Il y a d'autre part des objections sérieuses à la définition du Défini par familiarité. Beaucoup d'usages typiques du Défini n'impliquent aucune familiarité avec le référent :

(9) Marie refusait l'idée qu'elle serait sans soute licenciée
(10) Marie s'installa dans un café et appela le garçon

Il est le plus souvent nécessaire pour défendre la théorie de la familiarité de faire un usage massif et difficilement contrôlable de la notion d'accommodation (Lewis 1979) : dans les cas où le référent ne serait pas familier aux locuteurs, ils accepteraient de faire comme si cela était le cas.
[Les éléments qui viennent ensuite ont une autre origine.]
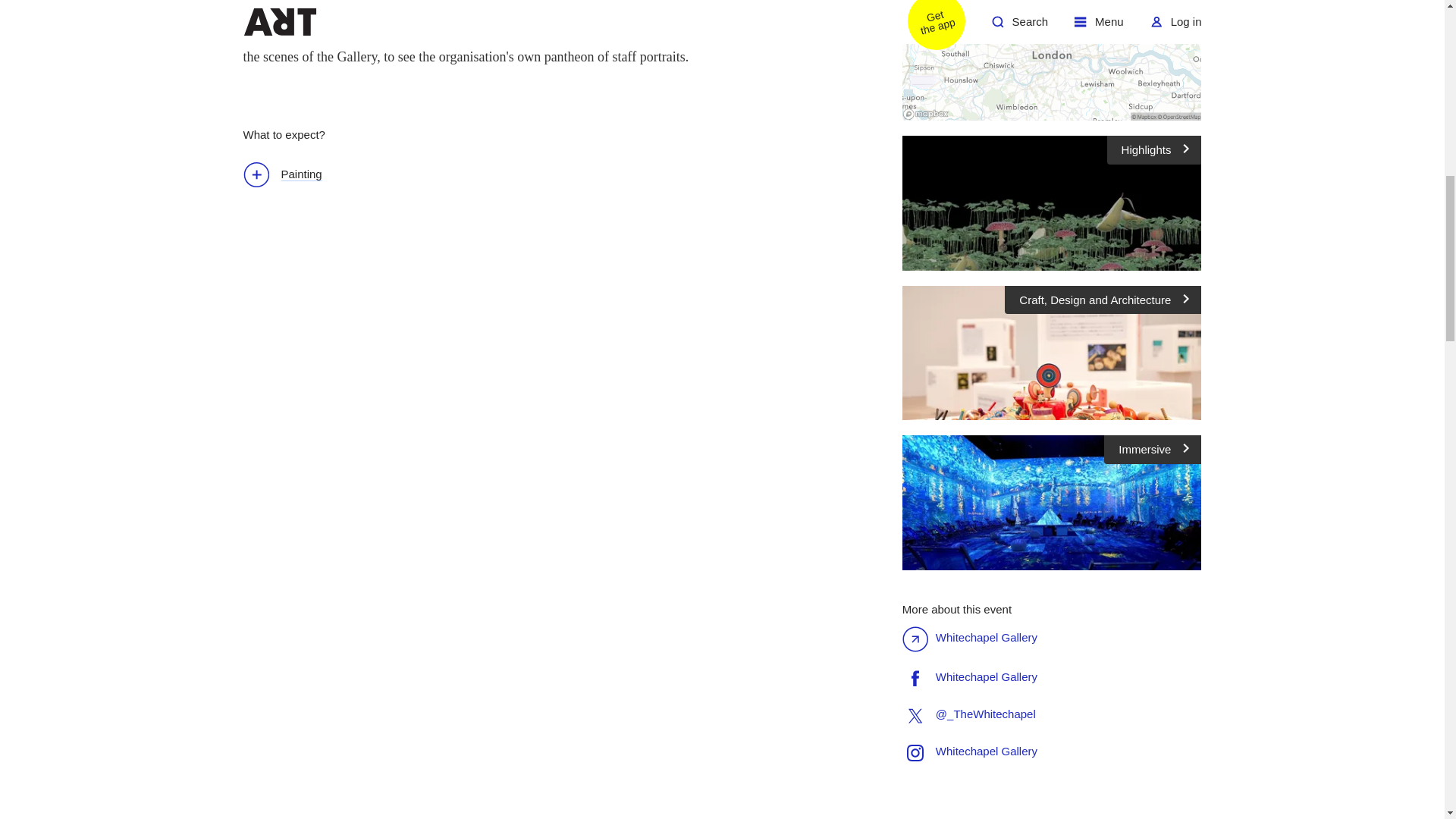
Painting (289, 176)
Given the description of an element on the screen output the (x, y) to click on. 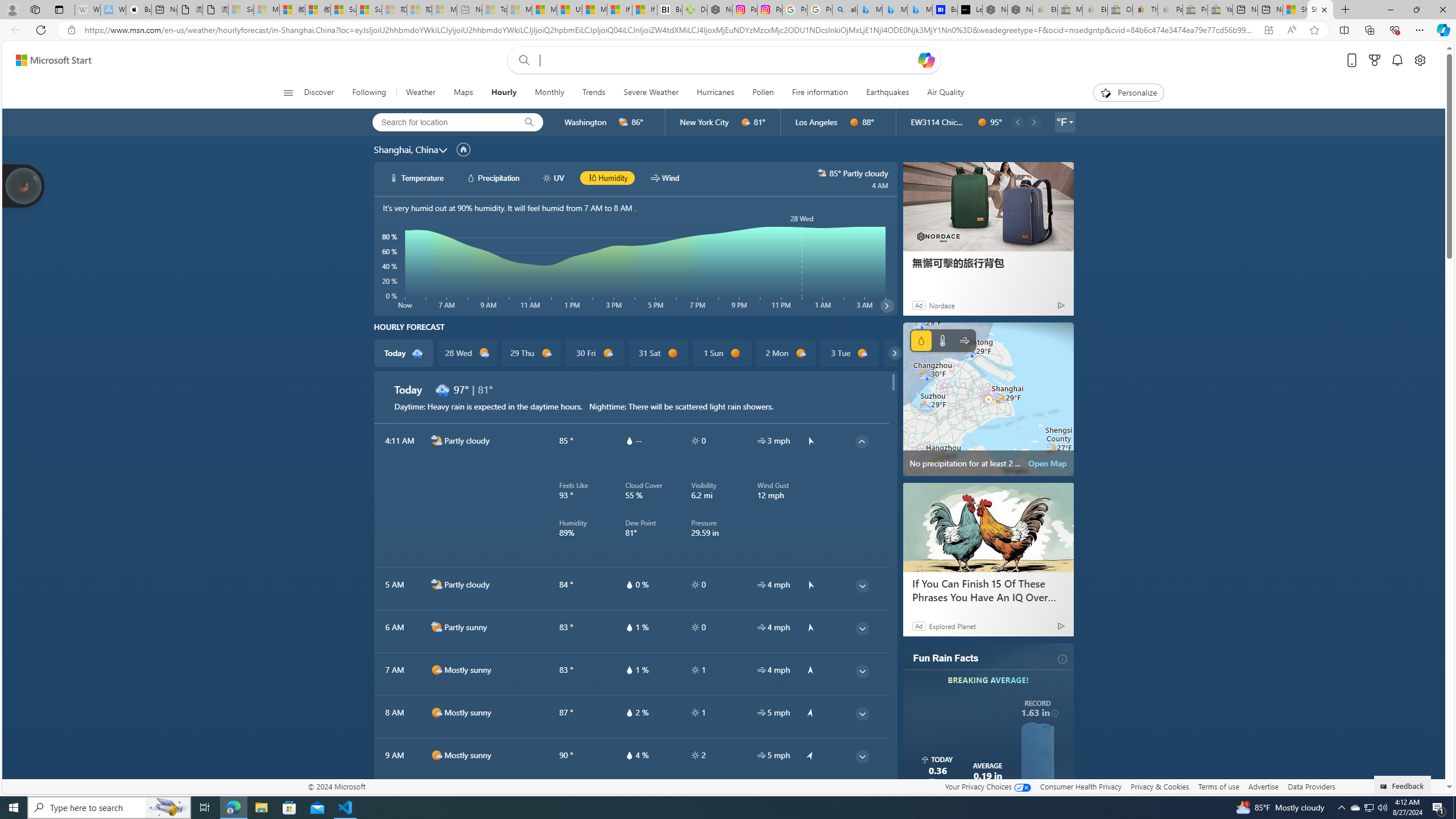
28 Wed d2100 (466, 352)
hourlyTable/wind (761, 755)
App available. Install Microsoft Start Weather (1268, 29)
Class: miniMapRadarSVGView-DS-EntryPoint1-1 (988, 398)
Explored Planet (951, 625)
Trends (593, 92)
Microsoft Services Agreement - Sleeping (265, 9)
Hourly (503, 92)
Fun Rain Facts (945, 658)
static map image of vector map (988, 398)
Given the description of an element on the screen output the (x, y) to click on. 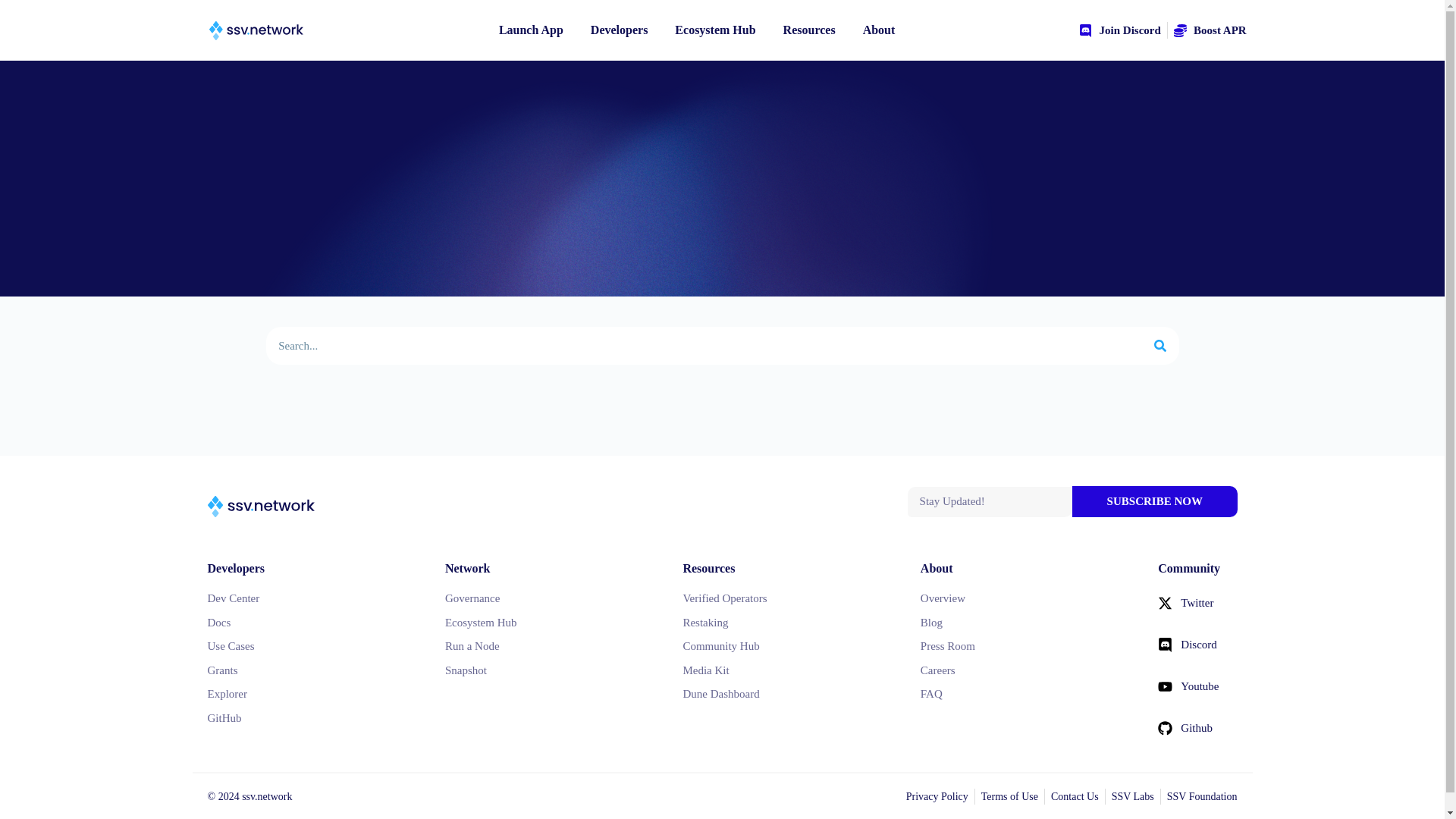
Join Discord (1119, 30)
Dev Center (311, 598)
Launch App (531, 30)
Boost APR (1209, 30)
Docs (311, 622)
SUBSCRIBE NOW (1153, 501)
Ecosystem Hub (715, 30)
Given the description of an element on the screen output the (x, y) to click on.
Mais le vrai problème serait alors d'expliquer quand l'accommodation est possible, et pourquoi.

En somme, la théorie fondée sur la familiarité est une théorie qui couvre naturellement une partie seulement des emplois du défini, proches des emplois anaphoriques des pronoms et des Définis. Elle ne peut être étendue que par un usage généralisé de l'accommodation, ce qui limite singulièrement sa pertinence.

L'approche en termes de liage/accommodation

R. van der Sandt (1992) propose une théorie du défini fondée sur les concepts de liage (anaphorique) et d'accommodation. L'usage d'un défini demande que l'on tente d'abord de le lier à un antécédent fourni par le discours (anaphore) ; en cas d'impossibilité, on tentera d'accommoder un référent. La théorie de van der Sandt soutient que le mécanisme est contraint par les structures de subordination du discours postulées par la DRT, et par des principes généraux sur le liage et l'accommodation. Il analyse comme définis les pronoms, les noms propres, les démonstratifs et les Définis. Pour expliquer la différence entre les pronoms et les définis, van der Sandt se fonde sur la pauvreté lexicale des pronoms, qui ne permettrait pas pour eux (à la différence des Définis) d'accommoder, et les limiterait au liage anaphorique. Cette théorie présente le grand avantage d'implémenter une proposition théorique qui relie les mécanismes d'anaphore et de présupposition.

En tant que théorie du défini, elle soulève les mêmes problèmes que les théories fondées sur la familiarité, car elle repose crucialement sur l'accommodation, et le problème de ces théories est d'expliquer pourquoi l'accommodation est possible dans certains cas, et ne l'est pas dans d'autres. L'unicité d'autre part ne joue pas dans cette approche de rôle important.

L'approche en termes d'identifiabilité

Une série d'approches soutient que l'usage d'un défini présuppose que le référent visé est identifiable pour l'interlocuteur. Cette position est explicite notamment dans les travaux de Strawson (1952). Elle est particulièrement développée dans Hawkins (1978) et Corblin (1987) ; elle est motivée notamment par le fait que les théories plus “fortes" (unicité/familiarité) ne couvrent qu'une partie des emplois.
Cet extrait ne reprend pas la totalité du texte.